You will find every brand in the world in a larger, more overwhelming form in Tokyo. Art, architecture, and pilgrimage combine in the Prada building (5-2-6 Minami-Aoyama, Minato-ku; +813-6418-0400) in classy Aoyama, the experimental interior of nearby Undercover (5-3-18 Minami-Aoyama, Minato-ku; +813-3407-1232), and the MTV futurism of Bape Exclusive (5-5-8 Minami-Aoyama, Minato-ku; +813-3407-2145). When you’re fed up with fashion, head to the uber branch of design mecca Muji (3-8-3 Marunouchi; +813-5208-8241), where you’ll find an optician, cafe, and bike shop among minimalist stationery and housewares. Finish by investing in rare Japanese art and photography books at Aoyama Book Centre (6-1-20 Roppongi; +813-3479-0479).

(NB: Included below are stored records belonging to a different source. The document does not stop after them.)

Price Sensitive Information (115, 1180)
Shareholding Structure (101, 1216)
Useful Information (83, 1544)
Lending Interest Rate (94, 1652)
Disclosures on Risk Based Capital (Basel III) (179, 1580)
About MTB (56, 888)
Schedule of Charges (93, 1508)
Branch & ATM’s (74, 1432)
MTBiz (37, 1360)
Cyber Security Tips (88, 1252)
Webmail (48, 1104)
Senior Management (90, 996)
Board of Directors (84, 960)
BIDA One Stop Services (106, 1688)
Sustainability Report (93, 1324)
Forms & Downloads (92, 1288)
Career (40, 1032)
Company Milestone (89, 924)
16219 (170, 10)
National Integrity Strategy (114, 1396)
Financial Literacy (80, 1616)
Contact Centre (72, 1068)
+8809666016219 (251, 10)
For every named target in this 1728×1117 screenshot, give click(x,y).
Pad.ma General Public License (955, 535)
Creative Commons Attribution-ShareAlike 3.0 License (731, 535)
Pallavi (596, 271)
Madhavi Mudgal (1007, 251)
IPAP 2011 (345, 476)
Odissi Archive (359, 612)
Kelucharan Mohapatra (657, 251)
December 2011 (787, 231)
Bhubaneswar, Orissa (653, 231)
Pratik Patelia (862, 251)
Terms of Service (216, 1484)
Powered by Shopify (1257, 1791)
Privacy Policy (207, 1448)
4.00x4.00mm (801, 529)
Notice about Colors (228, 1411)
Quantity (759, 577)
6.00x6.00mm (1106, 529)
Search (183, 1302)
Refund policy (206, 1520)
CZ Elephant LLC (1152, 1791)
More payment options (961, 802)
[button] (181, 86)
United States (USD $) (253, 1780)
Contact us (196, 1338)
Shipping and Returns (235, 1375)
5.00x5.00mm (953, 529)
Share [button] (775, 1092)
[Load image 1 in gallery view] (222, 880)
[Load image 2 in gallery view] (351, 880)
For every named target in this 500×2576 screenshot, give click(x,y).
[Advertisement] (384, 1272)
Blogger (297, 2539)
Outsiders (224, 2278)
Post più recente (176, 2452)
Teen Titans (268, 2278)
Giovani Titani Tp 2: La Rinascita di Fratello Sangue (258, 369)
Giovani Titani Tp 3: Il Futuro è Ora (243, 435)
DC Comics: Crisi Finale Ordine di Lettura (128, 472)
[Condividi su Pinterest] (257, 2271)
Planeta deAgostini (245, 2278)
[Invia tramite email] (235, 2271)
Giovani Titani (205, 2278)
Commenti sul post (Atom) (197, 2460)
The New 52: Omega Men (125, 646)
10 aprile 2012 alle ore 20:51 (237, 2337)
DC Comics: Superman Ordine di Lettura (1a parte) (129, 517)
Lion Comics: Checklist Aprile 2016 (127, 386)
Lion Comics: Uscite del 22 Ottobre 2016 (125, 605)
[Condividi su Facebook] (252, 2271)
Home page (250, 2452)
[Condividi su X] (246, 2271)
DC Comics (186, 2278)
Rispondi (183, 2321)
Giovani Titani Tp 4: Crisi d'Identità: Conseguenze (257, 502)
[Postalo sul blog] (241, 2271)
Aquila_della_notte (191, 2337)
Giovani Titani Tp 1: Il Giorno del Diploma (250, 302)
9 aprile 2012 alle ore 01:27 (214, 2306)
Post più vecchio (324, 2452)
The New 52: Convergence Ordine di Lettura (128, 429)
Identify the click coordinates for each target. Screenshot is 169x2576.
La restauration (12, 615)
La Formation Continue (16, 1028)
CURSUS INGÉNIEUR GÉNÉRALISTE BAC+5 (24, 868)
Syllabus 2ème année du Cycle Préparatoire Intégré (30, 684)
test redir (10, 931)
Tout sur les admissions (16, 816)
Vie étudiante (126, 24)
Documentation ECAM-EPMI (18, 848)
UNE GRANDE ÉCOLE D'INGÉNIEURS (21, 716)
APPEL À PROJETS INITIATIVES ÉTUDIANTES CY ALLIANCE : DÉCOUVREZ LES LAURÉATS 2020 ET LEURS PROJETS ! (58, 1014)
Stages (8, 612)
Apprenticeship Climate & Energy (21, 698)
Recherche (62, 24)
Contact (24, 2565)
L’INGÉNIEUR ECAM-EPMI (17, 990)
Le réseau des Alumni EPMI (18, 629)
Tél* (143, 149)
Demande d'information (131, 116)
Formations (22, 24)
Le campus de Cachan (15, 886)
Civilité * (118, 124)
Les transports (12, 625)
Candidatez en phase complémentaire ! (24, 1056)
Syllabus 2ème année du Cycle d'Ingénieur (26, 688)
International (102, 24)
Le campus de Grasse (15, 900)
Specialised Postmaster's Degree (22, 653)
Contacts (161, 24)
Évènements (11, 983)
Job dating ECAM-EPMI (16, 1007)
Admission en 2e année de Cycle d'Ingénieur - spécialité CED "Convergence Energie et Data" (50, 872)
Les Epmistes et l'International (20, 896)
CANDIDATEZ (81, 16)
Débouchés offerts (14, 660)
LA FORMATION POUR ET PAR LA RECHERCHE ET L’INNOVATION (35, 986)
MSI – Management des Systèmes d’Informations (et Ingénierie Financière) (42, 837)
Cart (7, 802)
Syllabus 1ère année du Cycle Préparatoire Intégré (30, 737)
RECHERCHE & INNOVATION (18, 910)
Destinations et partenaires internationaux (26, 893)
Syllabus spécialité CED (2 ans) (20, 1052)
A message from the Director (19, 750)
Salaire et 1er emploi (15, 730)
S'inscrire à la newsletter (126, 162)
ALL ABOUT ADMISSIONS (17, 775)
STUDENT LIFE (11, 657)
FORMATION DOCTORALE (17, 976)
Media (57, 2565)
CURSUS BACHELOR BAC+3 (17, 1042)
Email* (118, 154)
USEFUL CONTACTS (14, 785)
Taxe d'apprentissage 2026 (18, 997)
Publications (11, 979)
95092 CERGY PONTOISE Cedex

It’s impossible to eat badly in Tokyo: The city has more Michelin-starred restaurants than any other in the world. Those in the know get a table at the two-star hidden gem Nihonryori Ryugin (7-17-24 Roppongi, Minato-ku; +813-3423-8006) for seasonal kaiseki dining. Alain Ducasse’s superlative Beige (10f, 3-5-3 Chuo-ku; +813-5159-5500) sits atop Chanel’s flagship in Ginza, and edgy scensters go to Bape Cafe (3-27-22 Jingumae, Shibuya-ku; +813-5770-656) in Harajuku and smoke heavily over lunch. Izakaya bar Gonpachi (1-13-11 Nishi-Azabu, Minato-ku; +813-5771-0170) is perfect for a lively night of sake and grilled dishes and serves until 5 a.m. For drinks, try turquoise cocktails at the New York Grill at the Park Hyatt or hit exclusive Paris-meets-Japan club Le Baron (3-8-40 Minami-Aoyama, Minato-ku; +813-3408-3665), with private Marc Newson-designed karaoke rooms.
Tokyo’s where the streets have no names (yes, really), so print out a map before you go anywhere. Even the locals keep Internet maps on their cell phones.